Let $\pi$ be a set of primes, let $P$ be a Hall $\pi$-subgroup of a finite $G$ and let $G'(\pi)$ be the inverse image of $O_{\pi'}(G/G')$ in $G$. Consider the subgroup $P^*=\langle[y,g]:y,y^g\in P, g\in G\rangle$ and let $\tau: G\to P/P'$ be the transfer map. Then $P/P'=(P^*/P')\tau(G)$.
Here $\pi'$ is the set of all primes not in $\pi$ and $O_{\pi'}(G/G')$ is the smallest Hall $\pi'$-subgroup of $G/G'$ (alternatively, the largest normal $\pi'$-subgroup).
Proof: Let $\overline P=P/P'$. Recall that $$\tau(x)\overline{P^*}=\overline{x}^{|G:P|}\overline{P^*}$$ for all $x\in P$. Since $P$ is a Hall $\pi$-subgroup, we get $$\langle\tau(x)\overline{P^*}\rangle=\langle\overline{x}\overline{P^*}\rangle.$$ Thus, $\overline{P\cap \ker \tau}\subseteq \overline{P^*}$ and so $$P\cap \ker \tau\subseteq P^* \text{ and }\overline{P}=\overline{P^*}\tau(G).$$
I'm having trouble understanding how the equality $\overline{P}=\overline{P^*}\tau(G)$ is concluded at the end. Of course, $\overline{P}\supseteq\overline{P^*}\tau(G)$ but I can't see why the other containment holds too.

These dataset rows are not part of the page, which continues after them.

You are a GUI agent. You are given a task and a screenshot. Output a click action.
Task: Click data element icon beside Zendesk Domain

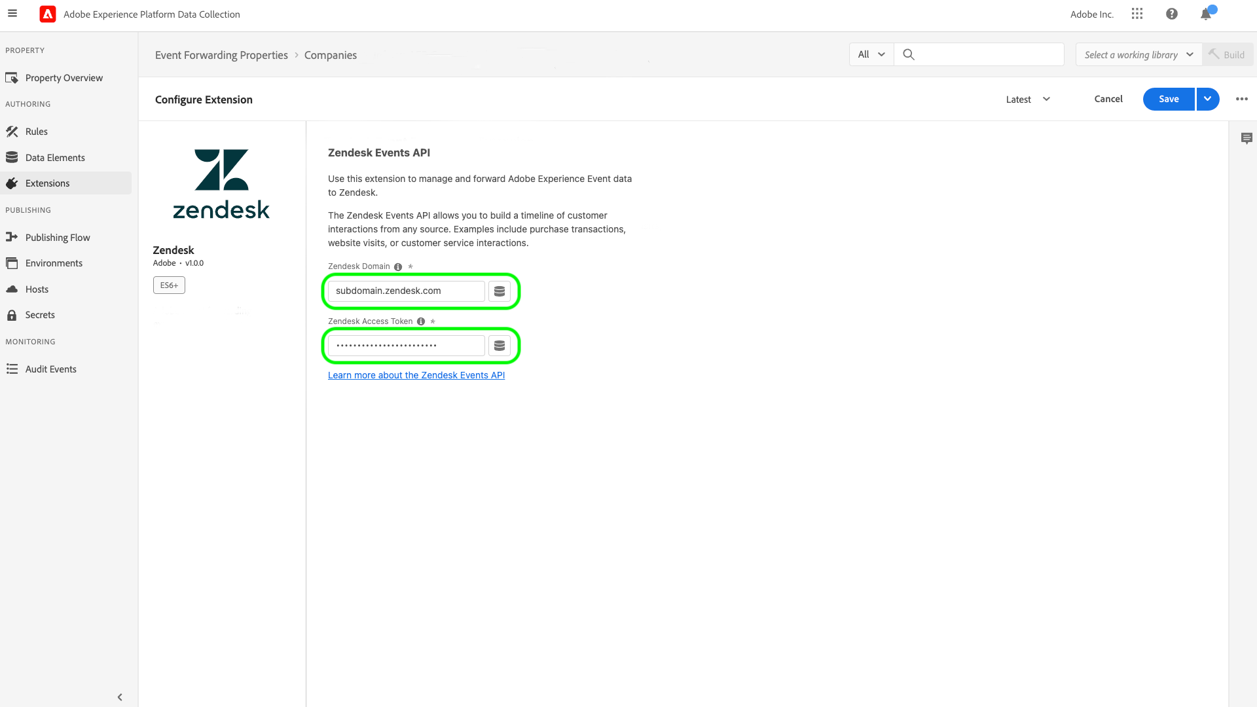[x=500, y=291]
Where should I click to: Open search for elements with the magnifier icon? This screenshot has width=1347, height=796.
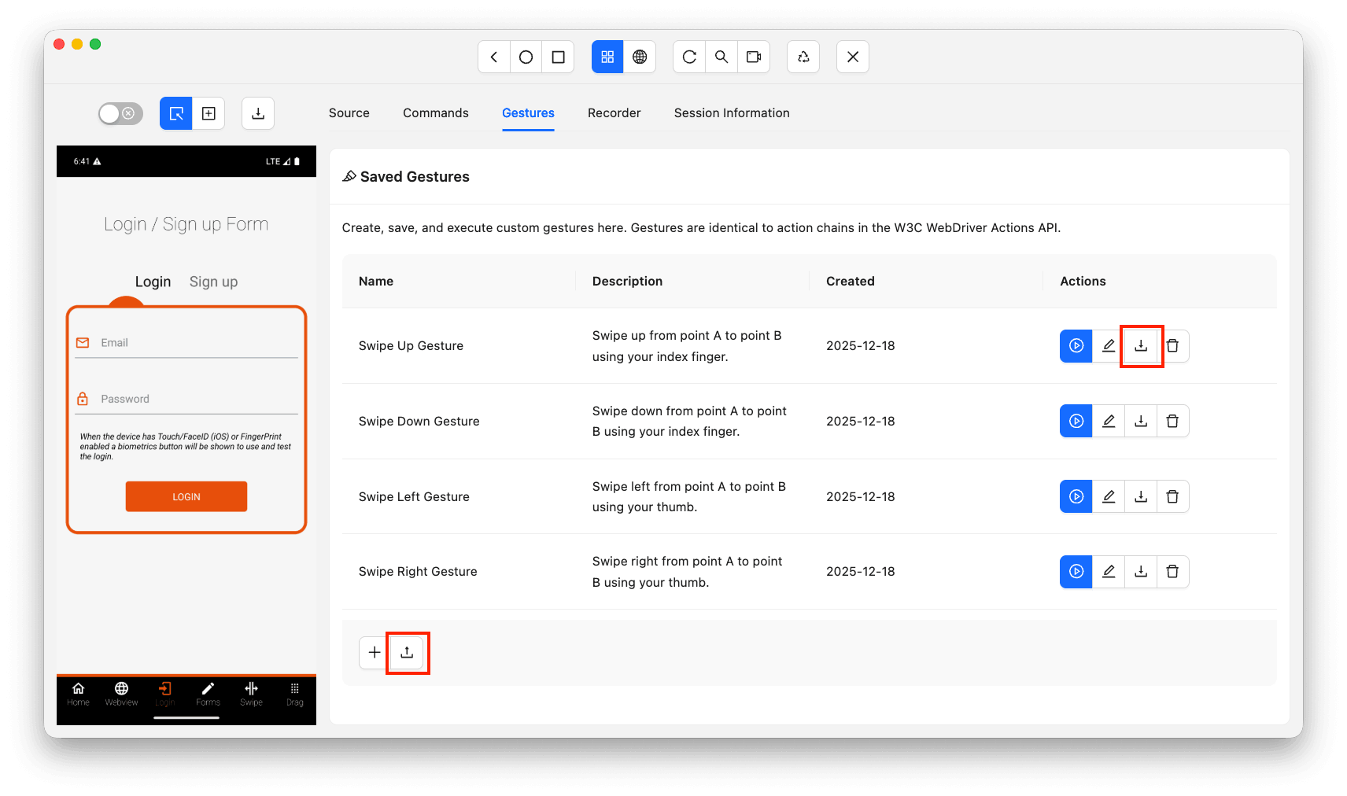[x=721, y=57]
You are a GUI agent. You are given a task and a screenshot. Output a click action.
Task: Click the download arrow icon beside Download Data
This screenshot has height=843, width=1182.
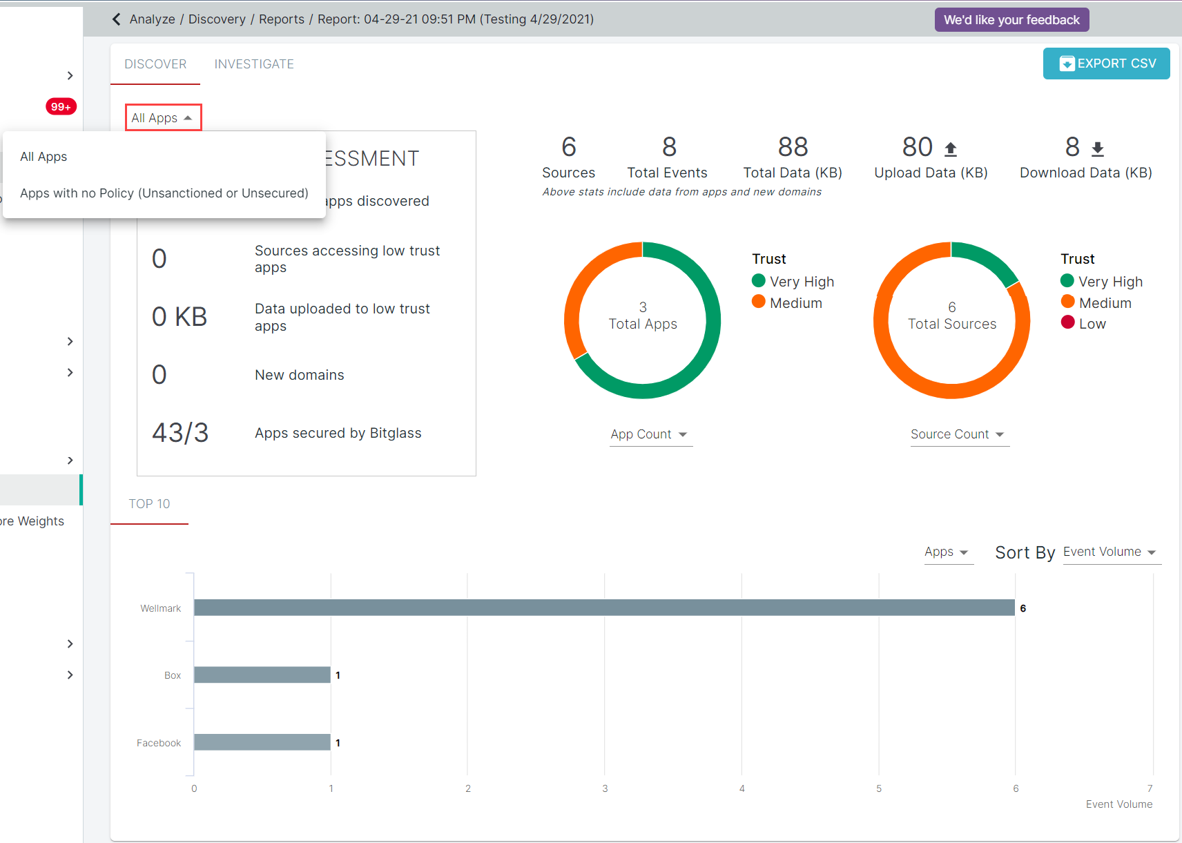click(1096, 147)
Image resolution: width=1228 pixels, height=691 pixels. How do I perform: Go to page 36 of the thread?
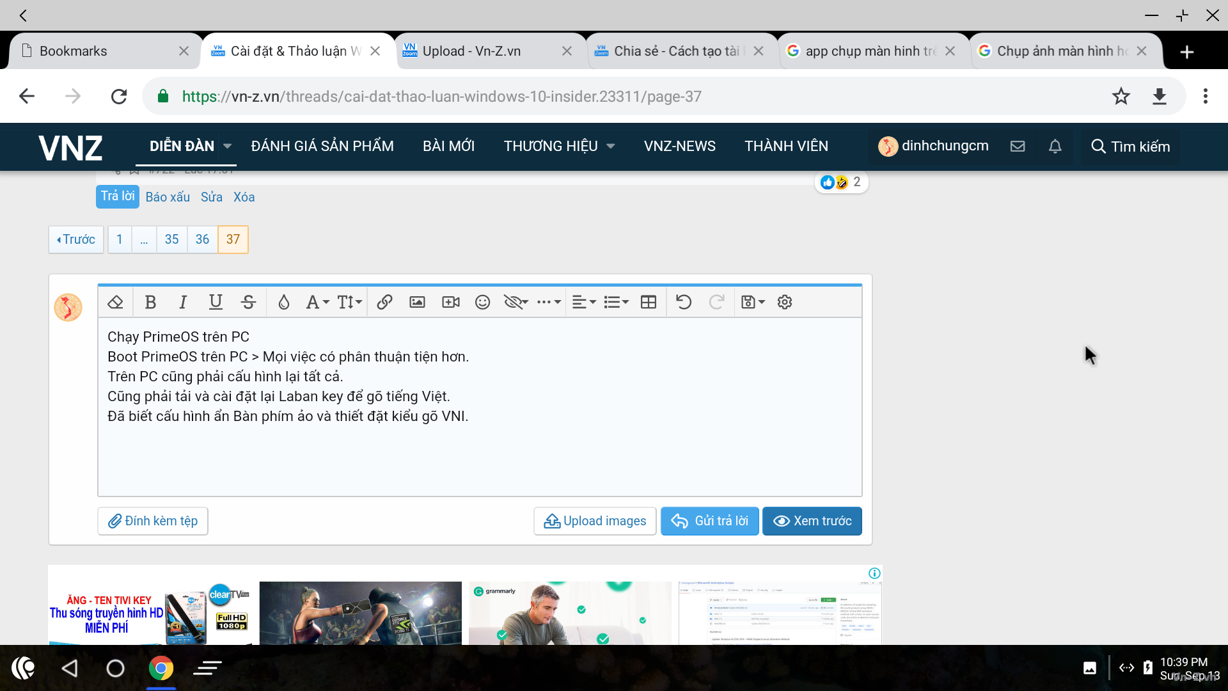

I tried showing their orders are equal but was not able to nor was I able to define an isomorphism between the two sets.
For $x\in P$ we have $\overline{x}\in\langle\overline{x}\overline{P*}\rangle=\langle\tau(x)\overline{P^*}\rangle\subseteq\tau(G)\overline{P^*}$.